Me enfocaré en un aspecto curioso que solo ocurrió porque el entierro del líder del EPP, Osvaldo Villalba, se convirtió en un escándalo y atrajo la atención de la prensa.
Sin prensa los señores a los que me referiré a continuación no perderían su tiempo en indignarse. El primero de ellos es Nenecho Rodríguez, quien amenazó con echar a los indefensos sepultureros municipales y criticó “que se haya permitido que los restos de un delincuente reposen en un sitio donde descansan los héroes”.
El siguiente es el concejal patriaqueridista Álvaro Grau, quien solicitó a la Junta Municipal el retiro inmediato del féretro porque “no podemos permitir que el día de mañana terroristas y criminales vayan a peregrinar hasta el cementerio municipal de la Recoleta”.
Por último, el presidente de la Junta Municipal, Luis F. Bernal, anunció, exultante, que “buscarán la forma que terroristas como este reciban hasta en la sepultura el trato que merecen”.

Estas declaraciones tan coléricas disparan una pregunta: ¿Tienen, acaso, derecho a admisión los cementerios? No, no lo tienen. Basta con que el interesado a ingresar esté efectivamente muerto y tenga un lugar que lo albergue con las tasas correspondientes al día. El finado del que nos ocupamos cumplía con ambos requisitos. Del primero se habían encargado veinte impactos de bala, y del segundo, el panteón ofrecido por la familia de su abogada, Daisy Irala. No importa que, en vida, haya sido un asesino sanguinario. El cementerio de la Recoleta no tiene bolillas negras. No es un club social, como su vecino, el Club Centenario.
No siempre fue así. El derecho de sepultura fue una práctica histórica de exclusión por clases sociales que se extendió durante siglos. Los restos de los esclavos eran destinados a fosas comunes, campos abiertos o ríos caudalosos.
Cuando los cementerios eran administrados por la Iglesia eran camposantos y allí no eran admitidos los suicidas.
Esta disposición recién fue revocada por el Código de Derecho Canónico de 1983, promulgado por Juan Pablo II. En el Uruguay, la laicidad del Estado, una de las naves insignias de su modernidad, se inició en 1861, con un episodio histórico minúsculo que culminó con la municipalización de los cementerios.
Había fallecido en el pueblo de San José, un médico muy apreciado, católico y masón. Por esto último le fueron negados los sacramentos previos a la defunción y, por ende, la sepultura. Trasladaron sus restos a Montevideo, donde el vicario también se negó a enterrarlo.

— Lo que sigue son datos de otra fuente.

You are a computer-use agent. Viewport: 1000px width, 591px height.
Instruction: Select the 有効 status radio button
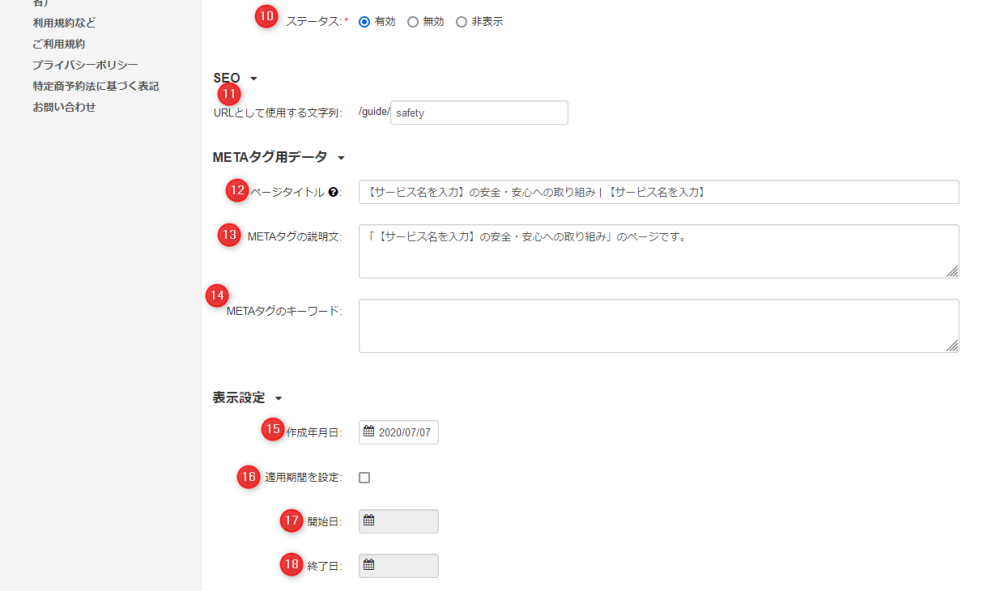tap(364, 21)
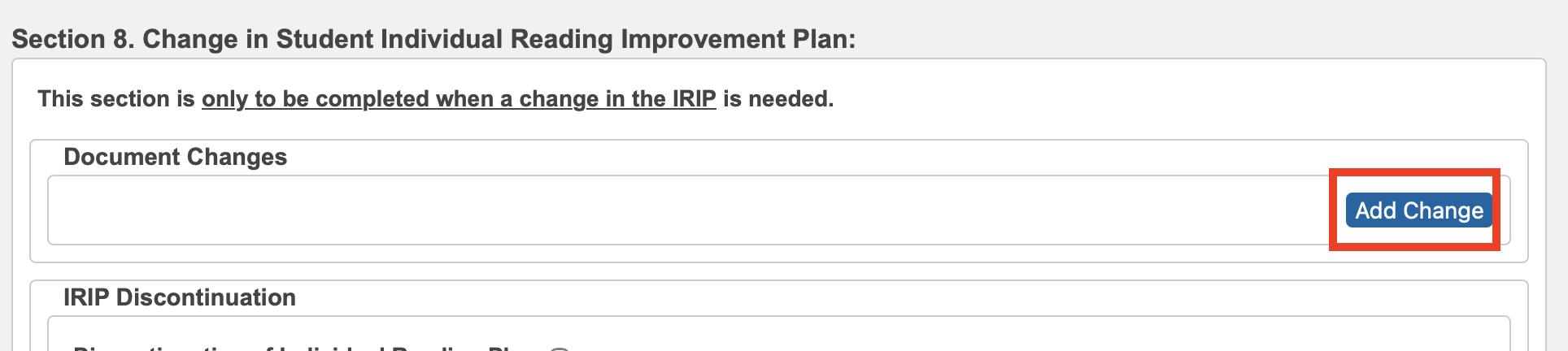Click the Section 8 heading text
Viewport: 1568px width, 351px height.
click(x=433, y=39)
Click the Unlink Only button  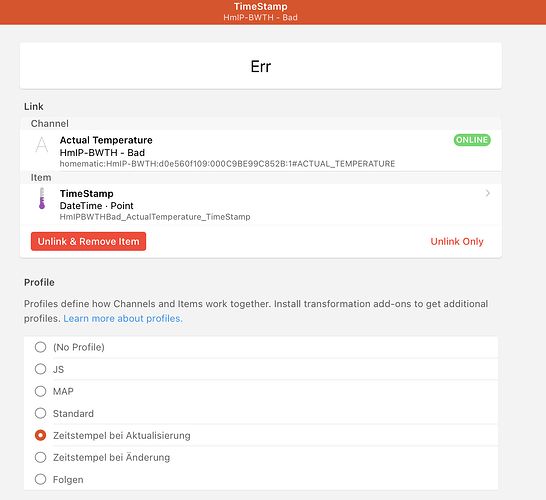(x=457, y=241)
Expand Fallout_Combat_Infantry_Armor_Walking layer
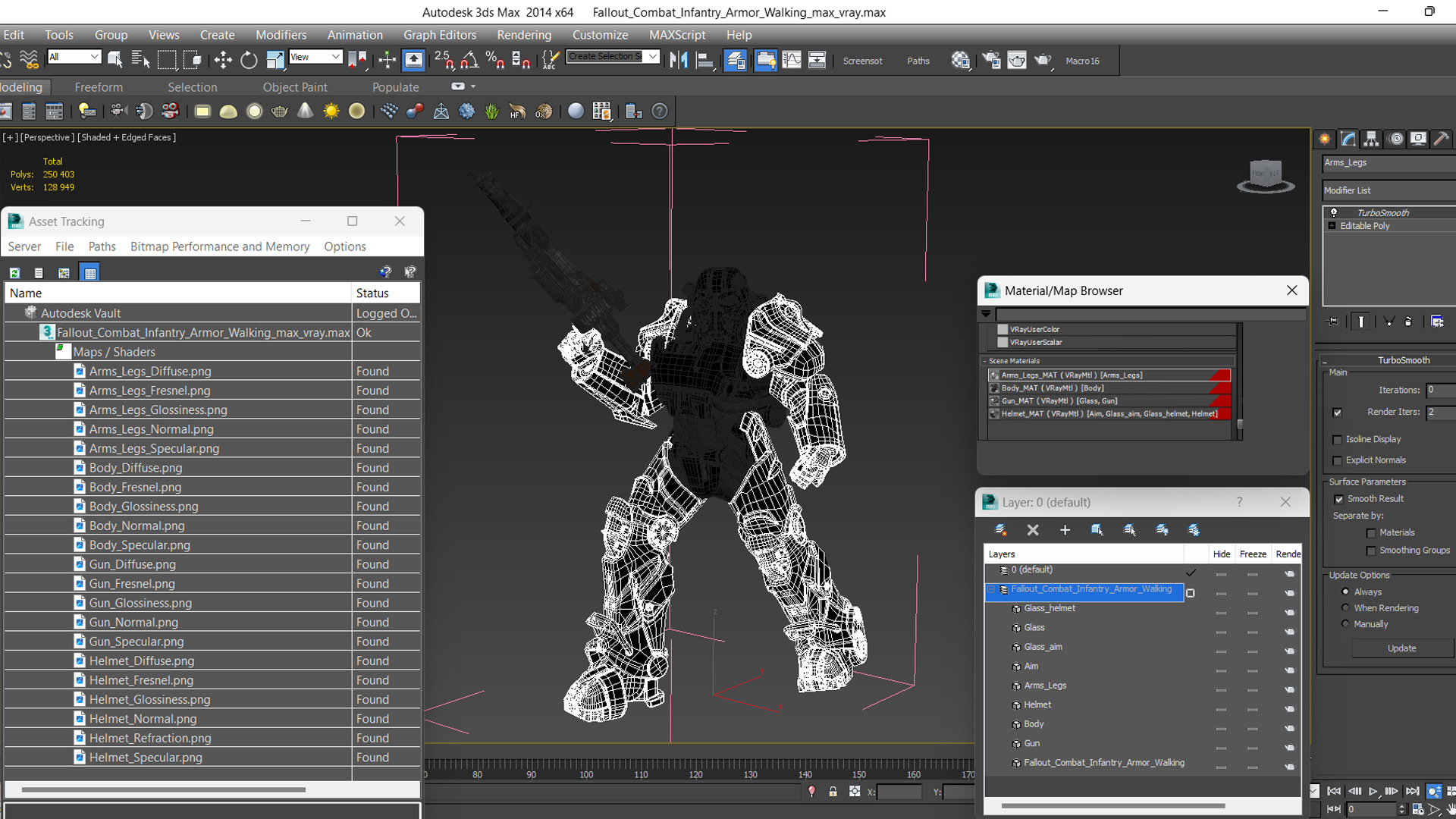Screen dimensions: 1456x819 click(x=990, y=589)
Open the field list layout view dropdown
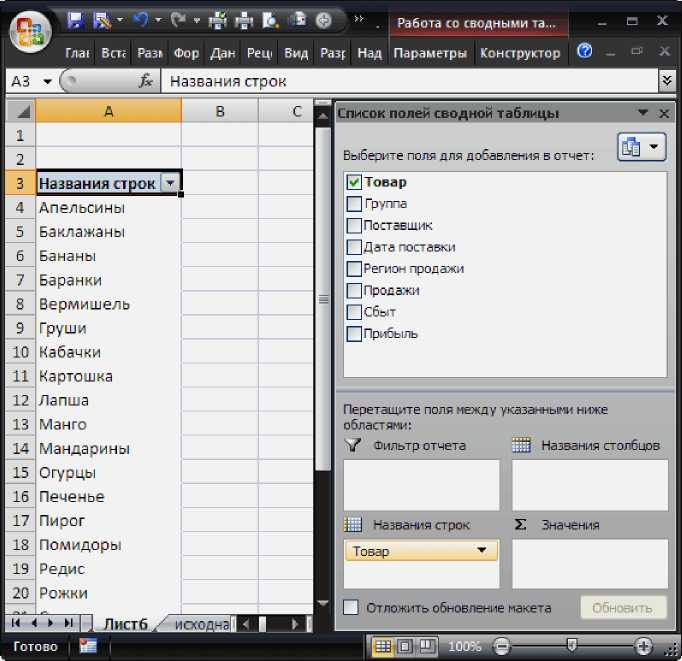 (641, 147)
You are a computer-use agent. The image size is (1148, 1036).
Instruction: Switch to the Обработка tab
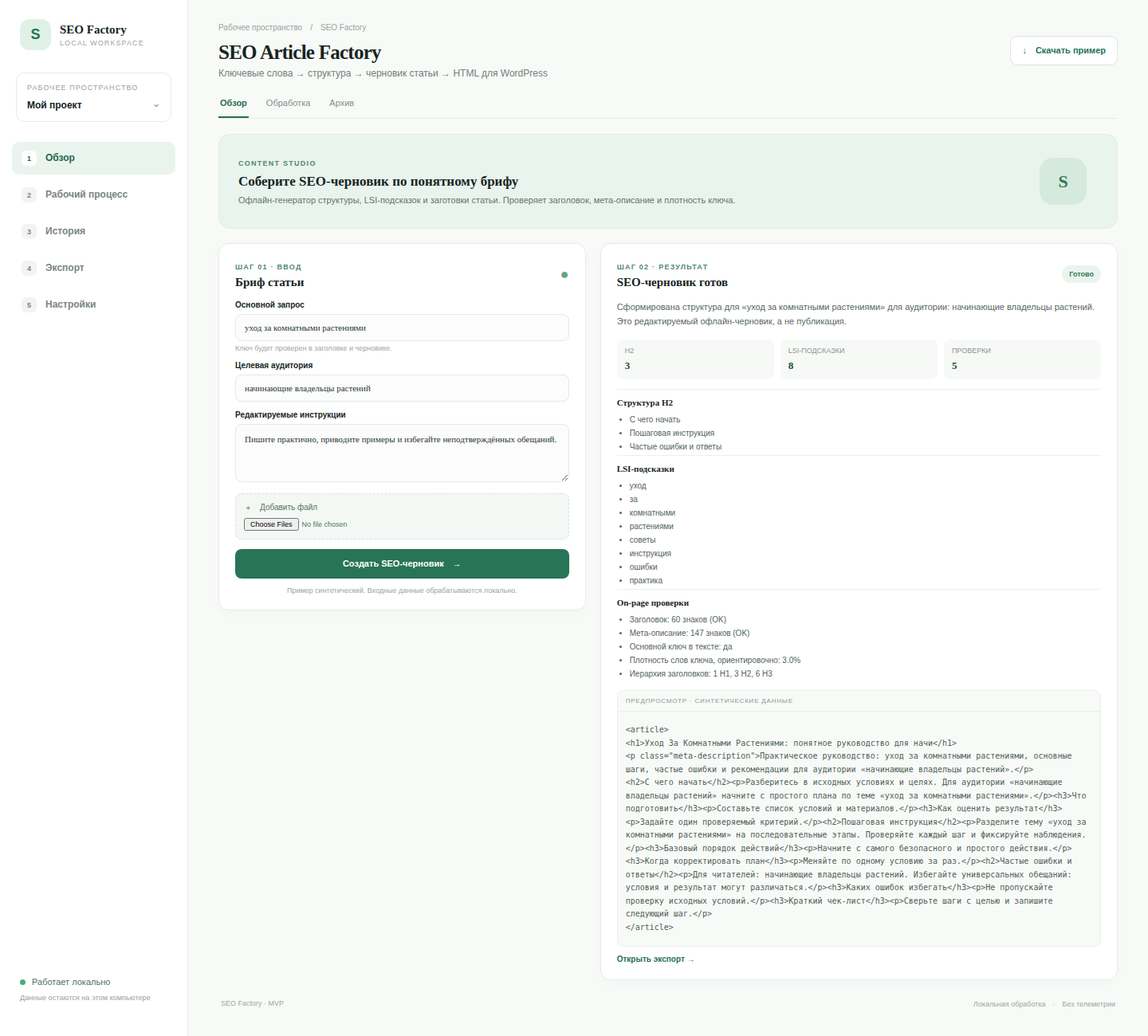pyautogui.click(x=288, y=104)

El presidente Bernardo P. Berro, pese a ser católico practicante, ordenó su entierro, sacó del dominio de la Iglesia los camposantos y desterró al vicario. La Iglesia perdió el monopolio de los rituales de la muerte y fue el inicio de su separación del Estado.
El cementerio de la Recoleta está sujeto a la administración de la Municipalidad. No hay motivos para impedir la inhumación de las personas que cumplan con los requisitos que exige la norma. Los cambios que se hagan no pueden ser retroactivos.
Pero, además, la historia de que la tumba podría convertirse en un santuario de peregrinación de la guerrilla no es creíble. La política paraguaya nunca dio mucha importancia a los ritos post mortem. Perdimos los restos de Gaspar de Francia y no sabemos si los que están en el Panteón de los Héroes son los del Mariscal.
Ahí está el tufo de oportunismo. Si lo enterraban en silencio, no existiría la indignación de estos señores. Sin prensa, pues, no da gusto.